Took some photos of several day’s accumulation of frost just half an hour before the thaw set in and it all melted.
Spent the last few days mostly on my own being ill. At least the view outside the kitchen window is pretty.
Figure from the remarkable collection of architectural fragments at Elgin Cathedral. I took this photo in February, but only just got round to developing the film.
Met this anxiety filled couple at the Burrell Collection in Glasgow this morning. Apparently they have come over from Spain.
Experimental image made with homemade RTI (Reflectance Transformation Imaging) setup. The aim is to make indistinct details on objects clearer, here on a white 19th century clay tobacco pipe.
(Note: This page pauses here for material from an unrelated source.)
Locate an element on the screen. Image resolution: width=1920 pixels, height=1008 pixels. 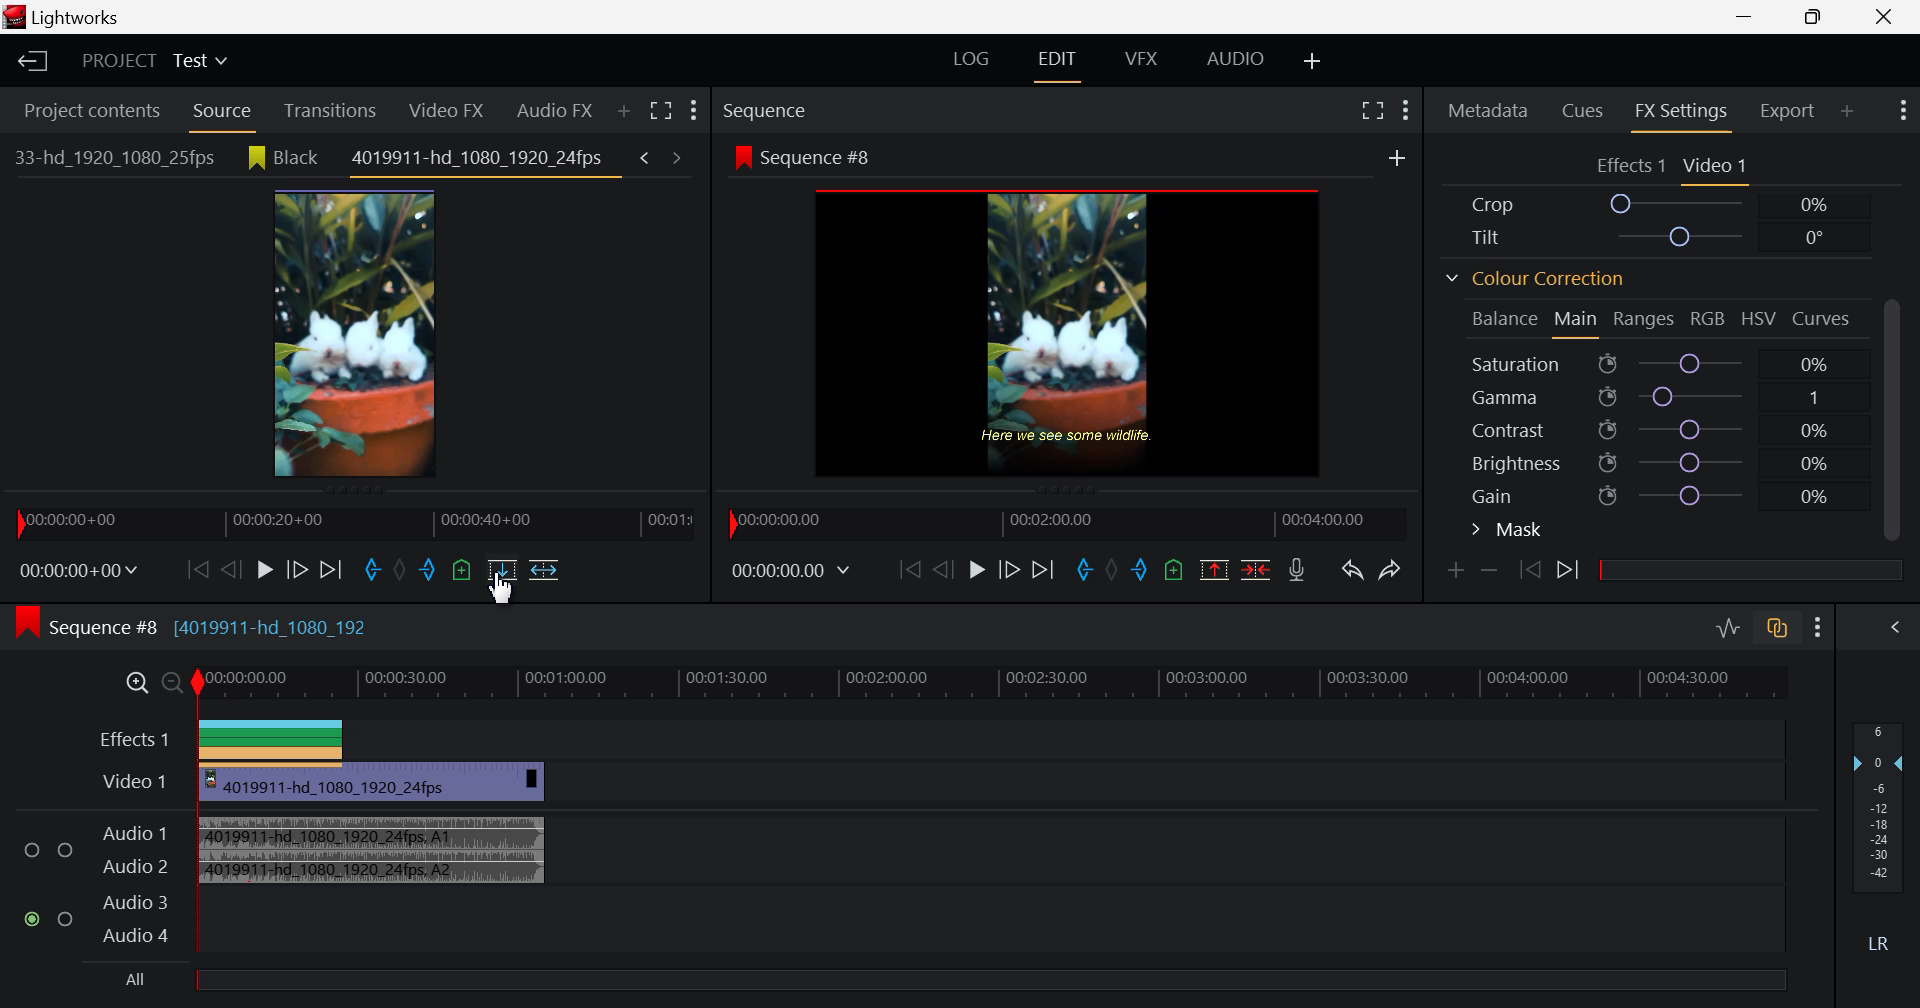
Mark Cue is located at coordinates (1177, 571).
A photo of a photo (negative) of me taking a photo of myself. The camera viewfinder shows a mirror image, so looking into the mirror I saw myself the right way round.
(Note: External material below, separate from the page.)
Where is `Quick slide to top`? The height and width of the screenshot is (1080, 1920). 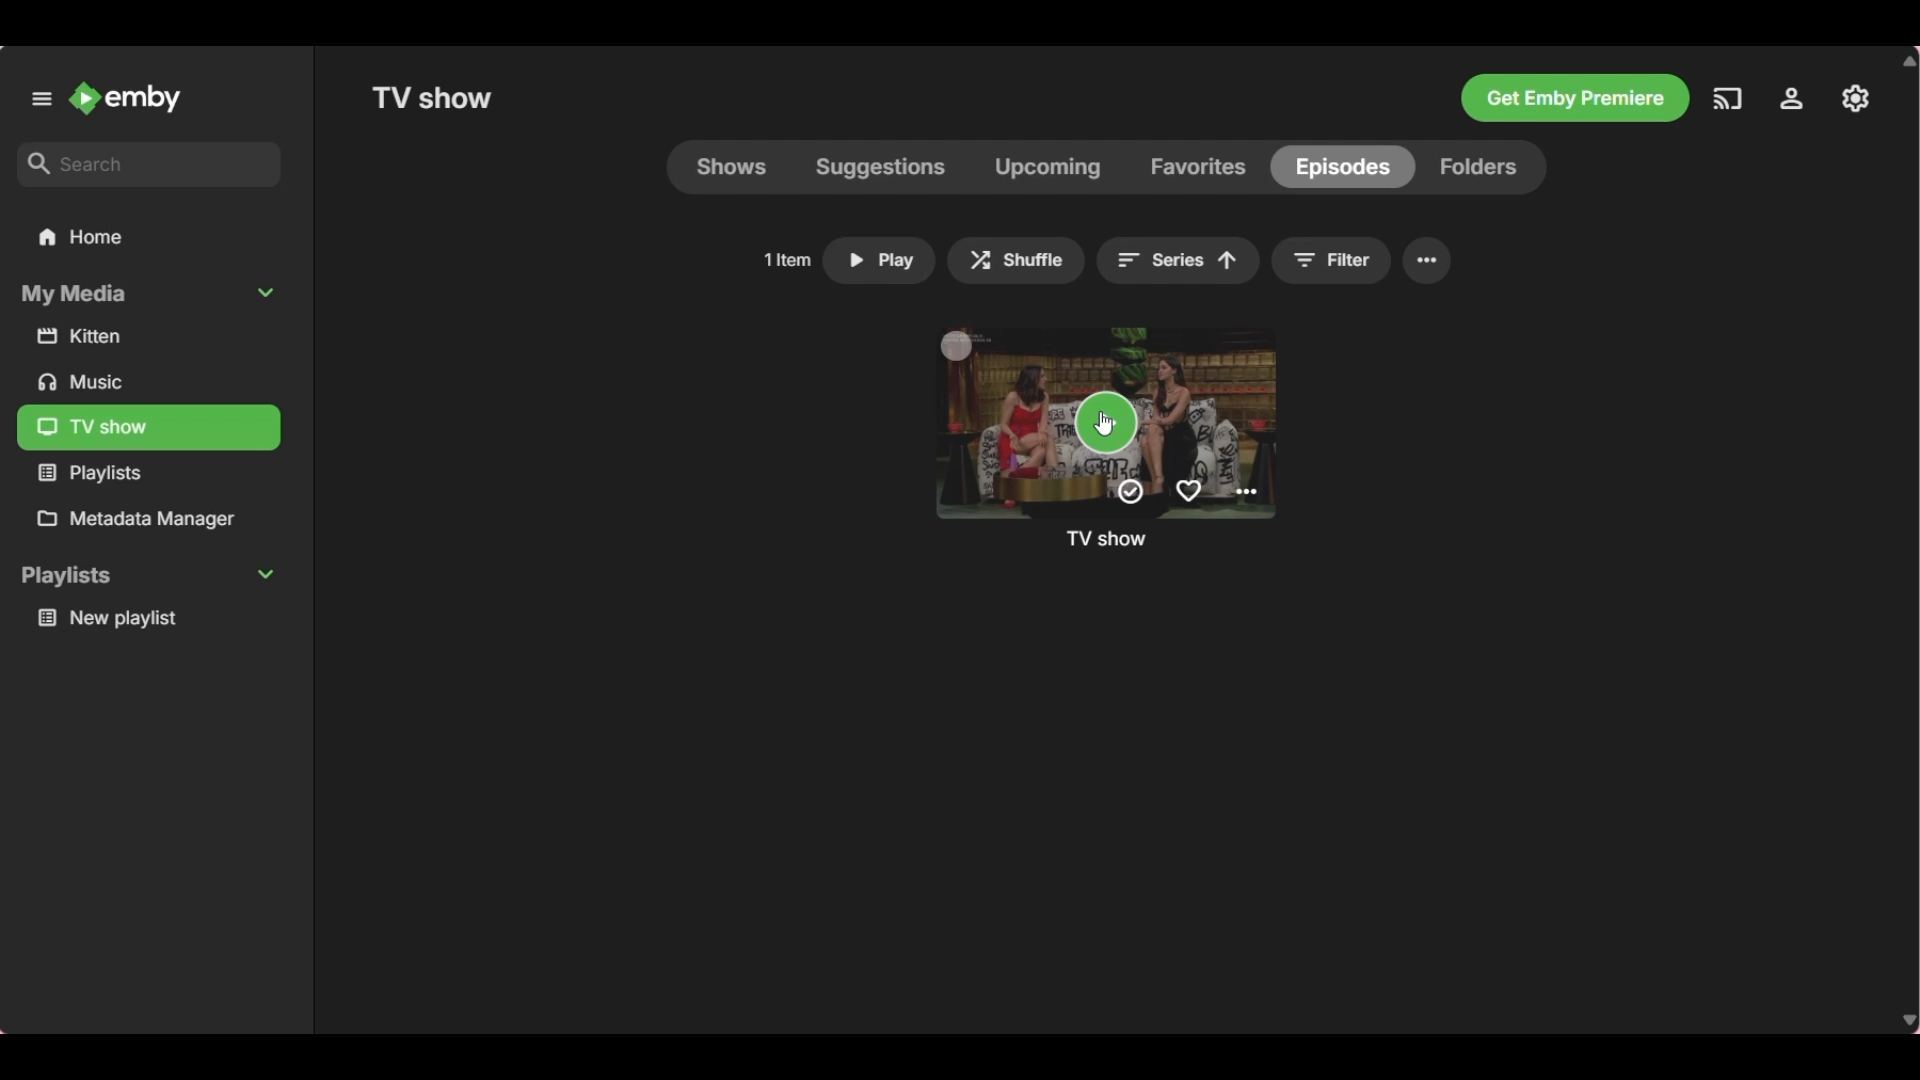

Part of a late Victorian/Edwardian electrical switch excavated along with some of the wiring in a local graveyard in 2015.
I have had another go at film development. This time a colour film taken some time ago on an old Yashicamat I inherited from my father-in-law. There are only 12 exposures to a film, but 6cm square, so much larger than 35mm.
My expectations for the experiment were set low, but I was pleased with the results. This image was taken from Calton Hill looking across the city of Edinburgh to the old town and castle. Edinburgh is blessed with a number of hilly vantage points. This one is steep, but well worth the effort.
I am not sure how long ago the photo was taken, but the cranes on the right have been gone for some months now.
I have looked at the rest of the film I developed the other day. This image comes before the beach scene I already posted and I actually recall taking this one. It was in Kelvingrove Park, Glasgow, spring last year. The lockdown had been relaxed and people were able to meet outside, in public, with a few friends or family from another household. It was a warm, spring day; my partner and I met up with our son and his partner for a picnic, carefully distanced from other folk doing the same thing. I remember it was quite exhilerating, scary even.
I finally got round to developing a couple of the films I took sometime between 2019 and 2021. I know this is the beach at Burntisland in Scotland, but that is all. There aren’t leaves on the nearest bushes - so not summer!
Rather cool find in an old graveyard
Just spent a couple of days finishing off an excavation in the old burgh graveyard in Dunfermline, searching for buried gravestones. We found this one, lying flat, rather feeble inscription facing upward. Earlier stones often just carry initials, so here we probably have a husband: W.B., his wife: I.B. And their offspring R.B. Scottish married women were always recorded with their maiden name on anything official, so the second B needn’t represent the same surname as the husband’s. The first line of the inscription has clearly been executed by a competent stone mason, while the second line almost looks like a graffito.
The stone is light enough to flip, so we did, just in case there was more information on the reverse face. There wasn’t, but the top of the stone included the date 1670 and has been surprisingly well finished, presumably by the same mason who engraved the first line of initials. This is one of the oldest stones to be recovered.
A quick look at the parish records show that 1670 falls within a long gap in burial records, though it may be possible to find the family using birth records.